I'm sitting here, having a conversation (FB chat) with my aunt. She just drove a woman to the nursing home to see her husband. This woman can't drive herself because of eye problems. Just that much information made me sick to my stomach - I couldn't imagine not being able to see my husband every day. To not live with him? To know he was sick, in another place, and I couldn't care for him.
Then my aunt tells me that he is the woman's 5th husband.
Take that in. Makes you sick? You feel badly for her? Just wait.

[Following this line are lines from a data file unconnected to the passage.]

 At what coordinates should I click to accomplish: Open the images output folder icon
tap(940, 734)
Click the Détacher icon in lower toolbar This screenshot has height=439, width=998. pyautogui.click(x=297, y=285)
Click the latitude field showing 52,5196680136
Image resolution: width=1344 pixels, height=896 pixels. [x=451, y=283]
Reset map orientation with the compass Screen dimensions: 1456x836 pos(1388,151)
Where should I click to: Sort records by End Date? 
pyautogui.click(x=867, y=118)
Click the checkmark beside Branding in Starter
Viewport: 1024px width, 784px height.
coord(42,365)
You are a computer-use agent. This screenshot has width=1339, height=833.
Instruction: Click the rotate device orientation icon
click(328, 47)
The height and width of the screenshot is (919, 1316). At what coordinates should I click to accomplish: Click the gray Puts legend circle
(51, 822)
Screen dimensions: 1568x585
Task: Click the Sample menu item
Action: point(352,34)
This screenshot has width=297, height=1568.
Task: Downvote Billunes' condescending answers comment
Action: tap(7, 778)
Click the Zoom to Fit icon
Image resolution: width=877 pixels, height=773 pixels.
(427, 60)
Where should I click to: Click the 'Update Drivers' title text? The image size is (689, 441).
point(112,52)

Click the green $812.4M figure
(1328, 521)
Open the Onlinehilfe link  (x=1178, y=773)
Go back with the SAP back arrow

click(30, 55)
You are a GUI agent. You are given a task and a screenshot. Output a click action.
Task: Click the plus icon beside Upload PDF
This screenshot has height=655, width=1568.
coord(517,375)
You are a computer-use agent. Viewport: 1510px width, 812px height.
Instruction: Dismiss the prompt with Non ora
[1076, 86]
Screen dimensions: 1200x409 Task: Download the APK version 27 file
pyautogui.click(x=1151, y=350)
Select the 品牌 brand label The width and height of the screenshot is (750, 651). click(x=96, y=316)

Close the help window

Three of them died, one of them left her. The current husband was her pastor way back in the day (Wednesday? Nevermind...), and they recently re-met and married. 4 months after the wedding, he fell. He hasn't been the same since, and now he's in the nursing home. This woman has been left (one way or another) by men she loves at least 5 times in her 80 years. Five times. I don't know heart ache. I have never even tasted the heart ache this woman lives with on a daily basis.
And yet.
My aunt tells me this woman is 'that woman' in the church. The one who brightens the room when she walks in. When they were leaving the nursing home, a nurse stopped them because she 'needed a hug' from my aunt's friend. The nurse needed the hug!? How does that make sense? Has she buried 3 husbands? But that is who this woman is. She is the Jesus-figure in her community. I have had an enormously blessed life, and no one would say things anywhere near that great about me. I've been a bitter, jaded, gossipy woman most of my adult life. And for what? Because I've had a few tough-breaks? Puts things in perspective, doesn't it?